What to work on
Copy the entries that follow, exactly and completely.

Recorded data
———

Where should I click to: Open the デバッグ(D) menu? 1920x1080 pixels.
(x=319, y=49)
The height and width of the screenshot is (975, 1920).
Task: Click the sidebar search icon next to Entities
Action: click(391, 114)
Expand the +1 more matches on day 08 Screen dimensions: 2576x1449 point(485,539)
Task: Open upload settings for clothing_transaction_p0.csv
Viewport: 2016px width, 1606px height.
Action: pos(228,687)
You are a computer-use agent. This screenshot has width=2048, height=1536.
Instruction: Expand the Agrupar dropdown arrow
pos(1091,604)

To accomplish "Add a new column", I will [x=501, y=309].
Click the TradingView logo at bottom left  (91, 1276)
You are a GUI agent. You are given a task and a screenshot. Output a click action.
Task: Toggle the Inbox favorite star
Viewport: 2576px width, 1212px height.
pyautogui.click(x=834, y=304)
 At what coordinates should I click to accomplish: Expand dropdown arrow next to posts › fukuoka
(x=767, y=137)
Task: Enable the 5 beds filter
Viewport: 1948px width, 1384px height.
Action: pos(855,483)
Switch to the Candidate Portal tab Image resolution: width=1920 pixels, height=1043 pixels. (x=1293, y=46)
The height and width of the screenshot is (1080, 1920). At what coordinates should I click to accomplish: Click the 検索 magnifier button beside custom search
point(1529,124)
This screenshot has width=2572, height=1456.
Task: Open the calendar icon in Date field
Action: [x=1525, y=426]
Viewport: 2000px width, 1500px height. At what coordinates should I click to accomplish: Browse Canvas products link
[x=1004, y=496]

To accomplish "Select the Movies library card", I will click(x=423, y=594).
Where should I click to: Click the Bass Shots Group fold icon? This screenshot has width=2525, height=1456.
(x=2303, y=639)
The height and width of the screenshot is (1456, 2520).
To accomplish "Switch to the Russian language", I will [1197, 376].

———

Exercise response
Where should I click to: Open the デバッグ(D) menu? 1920x1080 pixels.
(x=319, y=49)
The height and width of the screenshot is (975, 1920).
Task: Click the sidebar search icon next to Entities
Action: click(391, 114)
Expand the +1 more matches on day 08 Screen dimensions: 2576x1449 point(485,539)
Task: Open upload settings for clothing_transaction_p0.csv
Viewport: 2016px width, 1606px height.
Action: pos(228,687)
You are a computer-use agent. This screenshot has width=2048, height=1536.
Instruction: Expand the Agrupar dropdown arrow
pos(1091,604)

To accomplish "Add a new column", I will [x=501, y=309].
Click the TradingView logo at bottom left  (91, 1276)
You are a GUI agent. You are given a task and a screenshot. Output a click action.
Task: Toggle the Inbox favorite star
Viewport: 2576px width, 1212px height.
pyautogui.click(x=834, y=304)
 At what coordinates should I click to accomplish: Expand dropdown arrow next to posts › fukuoka
(x=767, y=137)
Task: Enable the 5 beds filter
Viewport: 1948px width, 1384px height.
Action: pos(855,483)
Switch to the Candidate Portal tab Image resolution: width=1920 pixels, height=1043 pixels. (x=1293, y=46)
The height and width of the screenshot is (1080, 1920). At what coordinates should I click to accomplish: Click the 検索 magnifier button beside custom search
point(1529,124)
This screenshot has width=2572, height=1456.
Task: Open the calendar icon in Date field
Action: [x=1525, y=426]
Viewport: 2000px width, 1500px height. At what coordinates should I click to accomplish: Browse Canvas products link
[x=1004, y=496]

To accomplish "Select the Movies library card", I will click(x=423, y=594).
Where should I click to: Click the Bass Shots Group fold icon? This screenshot has width=2525, height=1456.
(x=2303, y=639)
The height and width of the screenshot is (1456, 2520).
To accomplish "Switch to the Russian language", I will [1197, 376].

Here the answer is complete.